> _Your objective_
Copy every line in the records below that contains the word "target".

> _Data supplied_

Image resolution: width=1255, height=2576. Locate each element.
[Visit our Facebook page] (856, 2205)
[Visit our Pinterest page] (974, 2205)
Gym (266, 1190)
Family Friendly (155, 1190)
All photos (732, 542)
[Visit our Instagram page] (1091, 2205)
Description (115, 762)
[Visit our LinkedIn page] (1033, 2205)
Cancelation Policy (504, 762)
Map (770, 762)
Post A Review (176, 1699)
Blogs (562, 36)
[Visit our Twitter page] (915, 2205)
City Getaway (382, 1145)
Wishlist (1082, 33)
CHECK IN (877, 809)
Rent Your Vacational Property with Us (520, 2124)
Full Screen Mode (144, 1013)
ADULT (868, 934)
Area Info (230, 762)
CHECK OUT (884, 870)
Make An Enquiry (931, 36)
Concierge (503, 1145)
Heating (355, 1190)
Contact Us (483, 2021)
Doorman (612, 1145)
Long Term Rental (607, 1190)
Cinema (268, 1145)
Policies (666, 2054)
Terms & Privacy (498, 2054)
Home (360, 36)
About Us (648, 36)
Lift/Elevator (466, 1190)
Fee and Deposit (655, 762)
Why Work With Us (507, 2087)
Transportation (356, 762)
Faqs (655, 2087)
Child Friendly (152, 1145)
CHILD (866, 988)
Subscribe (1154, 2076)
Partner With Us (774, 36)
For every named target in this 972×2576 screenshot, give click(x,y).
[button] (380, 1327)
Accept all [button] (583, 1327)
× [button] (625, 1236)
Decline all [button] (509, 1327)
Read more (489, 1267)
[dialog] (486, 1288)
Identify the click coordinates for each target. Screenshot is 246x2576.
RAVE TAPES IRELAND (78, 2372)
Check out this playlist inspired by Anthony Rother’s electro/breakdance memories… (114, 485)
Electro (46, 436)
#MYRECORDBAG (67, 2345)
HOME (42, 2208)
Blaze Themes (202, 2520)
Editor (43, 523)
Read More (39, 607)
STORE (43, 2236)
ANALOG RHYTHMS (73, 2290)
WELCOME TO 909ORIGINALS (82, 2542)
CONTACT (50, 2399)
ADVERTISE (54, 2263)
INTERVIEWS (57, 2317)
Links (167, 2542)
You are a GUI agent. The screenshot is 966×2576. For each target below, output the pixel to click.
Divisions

> _Written reply_
For every named target in this 972×2576 screenshot, give click(x,y).
Identify the click coordinates for each target. Screenshot is 246x2576.
You are a GUI agent. The screenshot is 966×2576. For each target below, output the pixel to click.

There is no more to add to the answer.